The most satisfying moment in the whirlwind of my new life as Witness to Massacre came at the end of that frenetic week, when the Minister of the Interior and Commander in Chief of Field Operations in Chechnya, Colonel-General Anatoly Kulikov gave his first “meet the press”-style opportunity at the Raddison-Slaviskaya Hotel International Press Center on April 19. Blithely describing how federal forces had restored “constitutional order” in Samashki in accordance with the wishes of the majority of the town’s inhabitants, including the mayor and imam, General Kulikov was happy to provide the press with several letters he had received from the town, begging for intervention before the events of early April, and thanking him for the successful outcome of the operation. Still, the general had to admit that the “bandits” in town had put up a hard fight from exactly thirty-one strongholds, and that he, as a military man at war, had been obliged to order his boys to reduce those strongholds to rubble—even if it meant that his men had to throw grenades into basements to flush out militants hiding among terrified civilians in the most cowardly manner.
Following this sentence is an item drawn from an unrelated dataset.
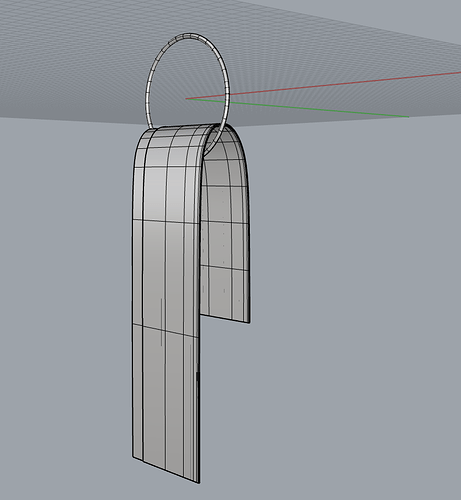
Task: Pick the left outer edge of the front strap
Action: pos(132,300)

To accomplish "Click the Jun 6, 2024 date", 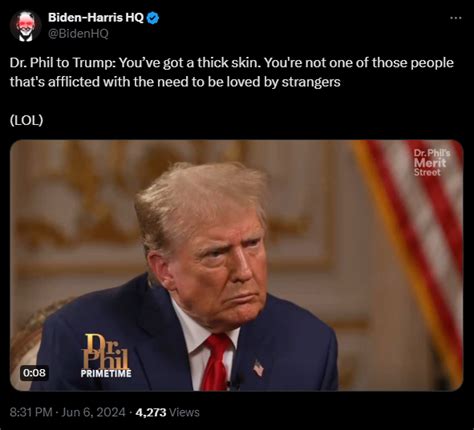I will coord(93,412).
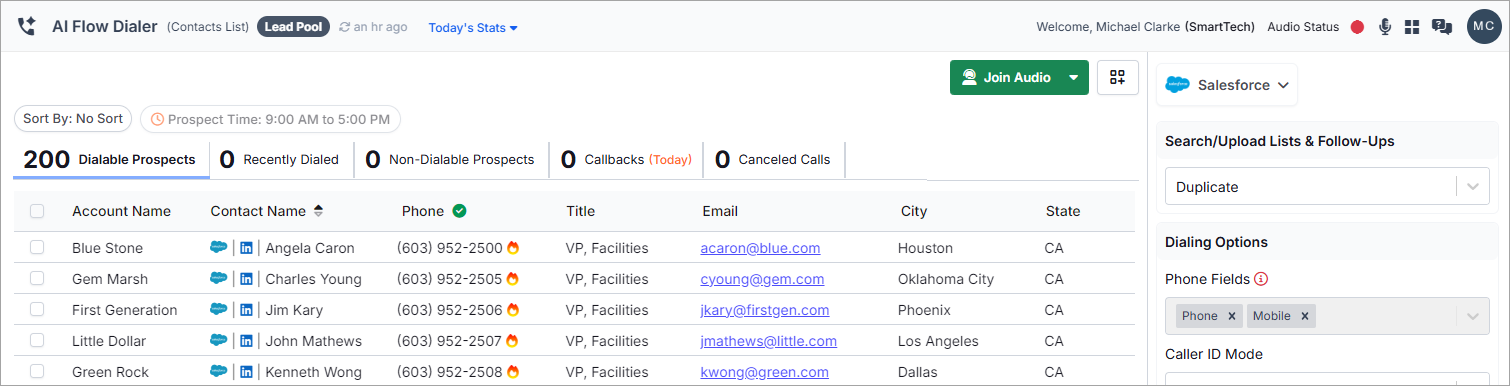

“In a war where the enemy hides among civilians, there will be civilian casualties,” General Kulikov stated. “In wars like this, civilian casualties outnumber military ones.”

The commander also noted that his own forces had taken a “surprisingly large” number of casualties during the course of the tough operation. That, he suggested, was the reason why those first journalists and human rights observers to visit Samashki after the battle found so many syringes littering the streets of the town; so many wounded soldiers required immediate relief. Finally, concluded the general, should anyone doubt his assessment of the liberation of Samashki from the Dudayevist bandits who had taken control of the town from its normal, peaceful inhabitants, they were encouraged to check the record of the ICRC and journalists. The former had found everything perfectly normal, given battle conditions, while the latter had been given complete and free access to the town, with the exception of those whose papers were not in order.
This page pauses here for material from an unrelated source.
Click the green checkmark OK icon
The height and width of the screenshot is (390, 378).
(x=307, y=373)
I did not even bother to ask a question in the face of these patent and provable lies.

“Who is the best television producer in Russia?” I demanded of ABC’s Steve Coppen.

“Kisilov,” was his one-word reply.

He was referring to Yevgenii Kisilov, founder, producer, and presenter of the award-winning (and almost revolutionary) weekly news program called Itogi, or “Agenda,” on the independent NTV station. In a few short years, the program had became something like the equivalent of 60 Minutes for Russian television viewers.

“You know him?”

“Of course.”

“Then please call him and tell him I will donate my tapes, because I hate lies.”
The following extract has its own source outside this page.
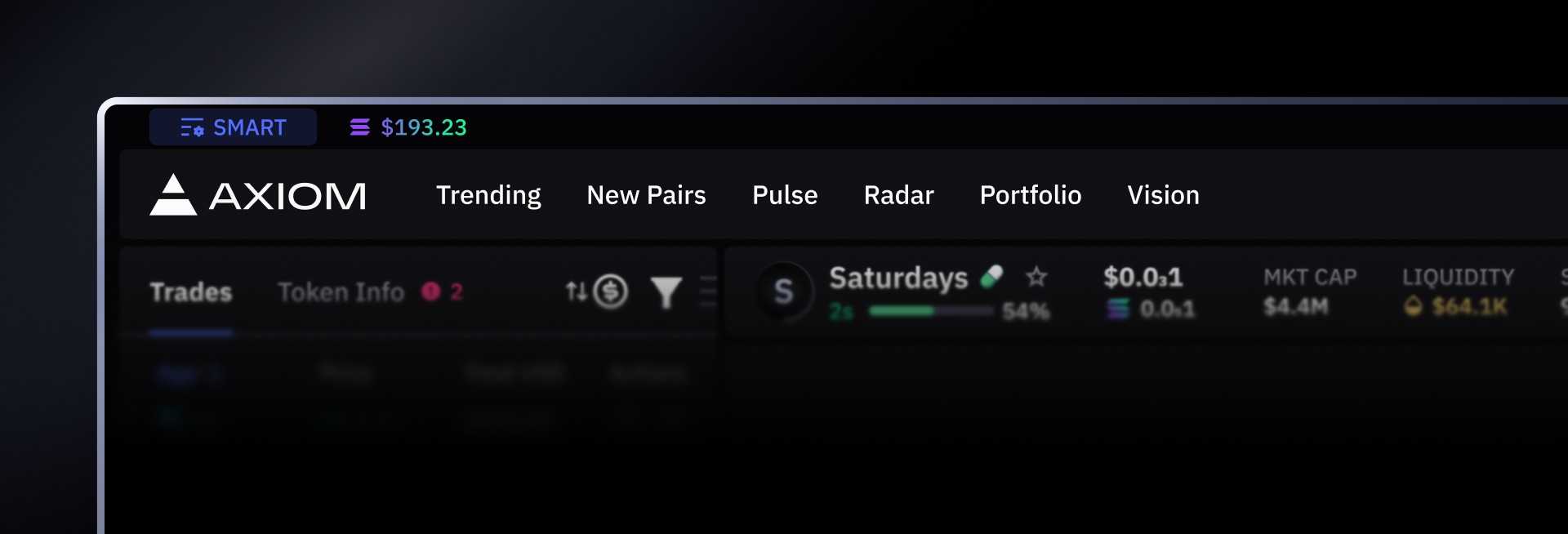Navigate to Radar
The height and width of the screenshot is (534, 1568).
(x=898, y=195)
Iwas over at Voice of America reporter Elizabeth Arnold’s apartment when the weekly Itogi came on the next Sunday night. In addition to her fiance, a crime-busting cop named Rafi, the viewing crowd consisted of Elizabeth, myself, and a man who introduced himself as Maksharip. With a jolt, I recognized him as being the English-speaking Chechen historian-cum-guerrilla I had encountered outside Samashki back in February, before I had ever met Hussein. Having put down his gun, he was back in Moscow looking for a new “fixer” job in the Western press, selling access to the people who are thought to have abducted Fred Cuny.

The main people missing from the little press-success party were Lawrence Sheets and Sonia Mikich. The former was already back in Chechnya trying to get an interview with Djohar Dudayev in his bear lair in the mountains, while the latter was completing her future award-winning work on the Soldiers’ Mothers’ March by following the brave ladies on the most recent leg of their quest.

At nine P.M., we gathered in Elizabeth’s den and turned on the tube.

After a brief digest of the week’s events, Yevgenii Kisilov announced to his audience of millions that the bulk of the program would be devoted to events in Chechnya, and specifically the village of Samashki.

An advertisement. Maybe two. Then Colonel-General Kulikov’s press conference, with all the attendant schmooze. Commentary from Kisilov, concluding with a line something like “we’ll be back with a slightly different perspective after the break.”